### THE TASK
Every line containing "computer" should be identified and copied from the data below.
Start of DATA SHOWN
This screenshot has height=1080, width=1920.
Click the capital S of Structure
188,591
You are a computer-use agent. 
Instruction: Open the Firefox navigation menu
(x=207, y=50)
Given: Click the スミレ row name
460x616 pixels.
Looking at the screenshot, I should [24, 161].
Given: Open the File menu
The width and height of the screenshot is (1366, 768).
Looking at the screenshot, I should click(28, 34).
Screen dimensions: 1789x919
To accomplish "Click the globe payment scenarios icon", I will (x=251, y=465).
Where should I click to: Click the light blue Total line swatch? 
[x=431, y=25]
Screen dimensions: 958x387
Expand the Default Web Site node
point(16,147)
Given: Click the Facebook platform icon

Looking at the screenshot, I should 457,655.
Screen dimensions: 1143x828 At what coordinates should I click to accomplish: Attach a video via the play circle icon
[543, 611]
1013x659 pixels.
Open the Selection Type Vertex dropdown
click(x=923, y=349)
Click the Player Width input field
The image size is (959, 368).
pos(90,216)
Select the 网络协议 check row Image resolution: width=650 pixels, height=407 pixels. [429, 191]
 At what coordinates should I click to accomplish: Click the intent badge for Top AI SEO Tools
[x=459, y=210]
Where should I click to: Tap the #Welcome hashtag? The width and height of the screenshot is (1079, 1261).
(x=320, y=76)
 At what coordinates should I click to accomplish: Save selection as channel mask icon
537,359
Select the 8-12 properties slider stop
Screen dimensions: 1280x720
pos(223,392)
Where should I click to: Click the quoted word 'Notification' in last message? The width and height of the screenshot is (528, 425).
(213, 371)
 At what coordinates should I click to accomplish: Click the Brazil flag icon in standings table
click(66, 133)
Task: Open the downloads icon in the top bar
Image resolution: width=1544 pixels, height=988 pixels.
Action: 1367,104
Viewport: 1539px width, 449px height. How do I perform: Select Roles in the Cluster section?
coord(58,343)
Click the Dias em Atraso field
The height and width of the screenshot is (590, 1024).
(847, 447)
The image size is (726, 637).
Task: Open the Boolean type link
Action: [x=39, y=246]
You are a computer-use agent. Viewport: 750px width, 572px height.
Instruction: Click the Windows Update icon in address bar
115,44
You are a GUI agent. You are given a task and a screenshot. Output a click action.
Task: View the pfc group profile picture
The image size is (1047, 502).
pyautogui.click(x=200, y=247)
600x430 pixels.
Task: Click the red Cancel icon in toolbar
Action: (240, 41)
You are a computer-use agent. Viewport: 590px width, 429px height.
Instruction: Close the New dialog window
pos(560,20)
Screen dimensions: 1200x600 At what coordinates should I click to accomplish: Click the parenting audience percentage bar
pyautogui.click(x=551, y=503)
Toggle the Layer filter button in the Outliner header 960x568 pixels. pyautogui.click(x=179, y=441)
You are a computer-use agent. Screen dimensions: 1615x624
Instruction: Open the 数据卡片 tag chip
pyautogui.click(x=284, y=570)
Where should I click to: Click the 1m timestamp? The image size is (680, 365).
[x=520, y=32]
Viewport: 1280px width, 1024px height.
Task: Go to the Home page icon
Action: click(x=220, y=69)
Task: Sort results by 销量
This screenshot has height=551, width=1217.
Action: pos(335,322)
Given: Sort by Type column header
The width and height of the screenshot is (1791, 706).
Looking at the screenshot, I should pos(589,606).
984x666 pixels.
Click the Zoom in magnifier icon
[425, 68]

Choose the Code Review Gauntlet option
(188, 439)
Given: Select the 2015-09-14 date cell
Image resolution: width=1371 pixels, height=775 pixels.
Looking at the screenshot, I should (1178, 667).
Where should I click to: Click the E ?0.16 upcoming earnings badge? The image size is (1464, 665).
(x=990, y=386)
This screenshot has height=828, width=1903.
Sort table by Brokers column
End of DATA SHOWN
### WRITTEN REPLY
You are a computer-use agent. 
You are a computer-use agent. Viewport: 750px width, 572px height.
You are a computer-use agent. Viewport: 590px width, 429px height.
You are a computer-use agent. Screen dimensions: 1615x624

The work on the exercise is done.